WHAT TO PRODUCE:
Answer these questions using the article on the holiday barbershop shows:
1. How many voices will the mass barbershop chorus have?
2. What is the ticket price for students 18 years old and younger?
3. How many years has the group combined choruses from northern Illinois for these shows, counting this one?

EXCERPT PROVIDED:
+===+

The Northern Illinois Harmony Alliance is planning to offer two holiday shows coming up that will feature an 80-voice mass barbershop chorus.
A total of eight choruses will come together on Dec. 10 and 16 to present Christmas Memories, an approximately 20-song program that will include Christmas favorites and other holiday music.
The first show will be offered at 3 p.m. on Sunday, Dec. 10, at Baker Memorial United Methodist Church, 307 Cedar St. in St Charles, with the show repeated at 3 p.m. on Saturday, Dec. 16, at the Barrows Auditorium of the Billy Graham Center, 500 College Ave., on the csmpus of Wheaton College in Wheaton.
Tickets are $25 for adults, $15 for students 18 years old and younger and free for those 5 years old and younger accompanied by an adult.
For tickets, go to www.chorusofdupage.com/events or call 331-444-2740.
“We call this the ‘Mass Chorus Project’ and I think that word really resonates,” said Bill Murschel, 70, of Wheaton, one of the organizers of the shows. “This is the third year we have combined multiple choruses from northern Illinois to do these shows. What’s powerful about them is when you combine seven or eight barbershop organizations you suddenly have 80 singers instead of 12 and so it makes for a dramatic and powerful program.”
The musical program, Murschel said, “is all chorus songs and we have some quartets.”

+===+

SUPPLIED RECORDS:

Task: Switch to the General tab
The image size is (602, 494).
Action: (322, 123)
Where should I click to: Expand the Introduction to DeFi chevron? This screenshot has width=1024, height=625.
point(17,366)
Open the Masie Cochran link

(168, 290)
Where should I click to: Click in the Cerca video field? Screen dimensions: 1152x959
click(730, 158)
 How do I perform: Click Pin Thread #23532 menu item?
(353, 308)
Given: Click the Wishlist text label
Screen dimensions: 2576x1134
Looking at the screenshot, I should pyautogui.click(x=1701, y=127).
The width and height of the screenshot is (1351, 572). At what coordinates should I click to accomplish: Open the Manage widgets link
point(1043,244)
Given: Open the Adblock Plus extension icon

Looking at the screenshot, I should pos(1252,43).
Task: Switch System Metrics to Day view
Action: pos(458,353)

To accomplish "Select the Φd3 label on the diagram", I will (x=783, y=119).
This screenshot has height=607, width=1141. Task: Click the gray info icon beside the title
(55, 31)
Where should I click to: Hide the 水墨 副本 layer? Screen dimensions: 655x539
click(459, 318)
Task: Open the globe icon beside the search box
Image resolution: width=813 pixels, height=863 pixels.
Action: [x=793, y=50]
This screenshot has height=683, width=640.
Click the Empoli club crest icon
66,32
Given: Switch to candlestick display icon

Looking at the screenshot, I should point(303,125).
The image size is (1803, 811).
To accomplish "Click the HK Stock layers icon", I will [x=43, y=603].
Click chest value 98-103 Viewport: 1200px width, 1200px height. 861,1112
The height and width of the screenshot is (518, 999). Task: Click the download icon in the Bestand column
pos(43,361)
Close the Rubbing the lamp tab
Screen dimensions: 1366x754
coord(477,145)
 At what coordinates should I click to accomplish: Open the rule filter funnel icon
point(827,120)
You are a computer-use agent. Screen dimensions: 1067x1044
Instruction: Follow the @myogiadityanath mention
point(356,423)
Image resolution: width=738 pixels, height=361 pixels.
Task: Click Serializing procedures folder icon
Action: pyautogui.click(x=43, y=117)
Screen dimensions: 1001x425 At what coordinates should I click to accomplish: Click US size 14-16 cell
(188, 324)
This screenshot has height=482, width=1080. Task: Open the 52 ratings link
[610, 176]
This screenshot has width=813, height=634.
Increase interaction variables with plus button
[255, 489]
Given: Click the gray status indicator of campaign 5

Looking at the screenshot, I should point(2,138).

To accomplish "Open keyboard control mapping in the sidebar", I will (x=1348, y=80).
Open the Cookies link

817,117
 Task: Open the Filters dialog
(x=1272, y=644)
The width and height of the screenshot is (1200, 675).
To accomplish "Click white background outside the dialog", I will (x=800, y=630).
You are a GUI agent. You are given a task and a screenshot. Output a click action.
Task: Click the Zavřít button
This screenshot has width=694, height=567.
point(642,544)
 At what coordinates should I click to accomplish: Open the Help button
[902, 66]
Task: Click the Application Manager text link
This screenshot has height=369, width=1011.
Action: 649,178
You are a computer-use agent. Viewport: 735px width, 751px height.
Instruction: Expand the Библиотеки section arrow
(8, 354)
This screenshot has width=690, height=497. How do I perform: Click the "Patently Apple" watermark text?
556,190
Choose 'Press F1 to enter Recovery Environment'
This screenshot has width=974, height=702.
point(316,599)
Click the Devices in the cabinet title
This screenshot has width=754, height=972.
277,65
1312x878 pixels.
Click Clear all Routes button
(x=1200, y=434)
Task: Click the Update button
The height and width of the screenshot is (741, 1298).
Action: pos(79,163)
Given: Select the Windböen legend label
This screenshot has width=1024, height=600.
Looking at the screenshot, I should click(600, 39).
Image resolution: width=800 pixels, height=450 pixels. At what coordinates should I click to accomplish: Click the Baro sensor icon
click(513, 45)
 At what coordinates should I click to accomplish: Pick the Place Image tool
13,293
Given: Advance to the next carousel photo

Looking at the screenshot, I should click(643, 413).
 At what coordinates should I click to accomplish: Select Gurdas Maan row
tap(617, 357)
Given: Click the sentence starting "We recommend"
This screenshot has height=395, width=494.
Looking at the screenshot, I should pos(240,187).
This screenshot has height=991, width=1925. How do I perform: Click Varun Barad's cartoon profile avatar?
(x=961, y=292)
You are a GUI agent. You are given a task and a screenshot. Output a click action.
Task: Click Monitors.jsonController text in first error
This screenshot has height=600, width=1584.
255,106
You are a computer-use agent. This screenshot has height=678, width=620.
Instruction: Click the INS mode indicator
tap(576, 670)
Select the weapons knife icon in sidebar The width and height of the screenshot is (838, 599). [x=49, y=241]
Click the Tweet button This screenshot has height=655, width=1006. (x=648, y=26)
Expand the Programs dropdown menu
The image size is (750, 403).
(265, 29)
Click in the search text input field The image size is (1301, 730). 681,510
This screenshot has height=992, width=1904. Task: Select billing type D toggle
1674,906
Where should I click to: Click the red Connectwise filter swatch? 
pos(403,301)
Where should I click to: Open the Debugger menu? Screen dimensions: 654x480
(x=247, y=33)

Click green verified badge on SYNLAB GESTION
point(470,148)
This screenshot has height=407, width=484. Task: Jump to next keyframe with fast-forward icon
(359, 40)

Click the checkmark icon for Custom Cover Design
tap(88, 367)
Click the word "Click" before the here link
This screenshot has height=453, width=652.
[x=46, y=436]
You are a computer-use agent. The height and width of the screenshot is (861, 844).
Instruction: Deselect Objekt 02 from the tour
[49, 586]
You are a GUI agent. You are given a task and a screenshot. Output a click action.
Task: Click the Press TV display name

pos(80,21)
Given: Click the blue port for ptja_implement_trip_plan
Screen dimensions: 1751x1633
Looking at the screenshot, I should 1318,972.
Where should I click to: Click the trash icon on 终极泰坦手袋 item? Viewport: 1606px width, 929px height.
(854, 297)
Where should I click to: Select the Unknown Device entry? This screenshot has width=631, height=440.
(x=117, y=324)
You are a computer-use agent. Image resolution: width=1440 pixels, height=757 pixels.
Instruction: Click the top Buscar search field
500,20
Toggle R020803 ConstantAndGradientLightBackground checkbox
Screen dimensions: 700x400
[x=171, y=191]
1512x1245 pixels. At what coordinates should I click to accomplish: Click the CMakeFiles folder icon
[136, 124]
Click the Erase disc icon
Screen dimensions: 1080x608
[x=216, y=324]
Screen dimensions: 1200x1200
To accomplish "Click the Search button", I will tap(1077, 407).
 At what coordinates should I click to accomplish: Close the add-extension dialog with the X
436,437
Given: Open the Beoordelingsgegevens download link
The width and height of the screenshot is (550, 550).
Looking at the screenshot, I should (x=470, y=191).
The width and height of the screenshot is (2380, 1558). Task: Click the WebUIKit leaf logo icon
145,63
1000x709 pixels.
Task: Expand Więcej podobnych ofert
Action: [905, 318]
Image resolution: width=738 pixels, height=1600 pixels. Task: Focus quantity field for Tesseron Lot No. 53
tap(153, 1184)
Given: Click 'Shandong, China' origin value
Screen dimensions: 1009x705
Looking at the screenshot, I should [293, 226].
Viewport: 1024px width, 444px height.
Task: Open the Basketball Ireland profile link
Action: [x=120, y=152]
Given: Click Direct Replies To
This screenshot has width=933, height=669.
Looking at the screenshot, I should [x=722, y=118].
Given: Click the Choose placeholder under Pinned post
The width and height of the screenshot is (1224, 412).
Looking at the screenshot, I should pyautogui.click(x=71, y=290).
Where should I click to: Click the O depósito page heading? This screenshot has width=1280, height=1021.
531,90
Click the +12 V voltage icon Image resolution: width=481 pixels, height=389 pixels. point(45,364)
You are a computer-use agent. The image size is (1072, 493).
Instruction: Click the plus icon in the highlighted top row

+===+

RESPONSE TO THE TASK:
1. 80 voices.
2. $15.
3. Three years; this is the third.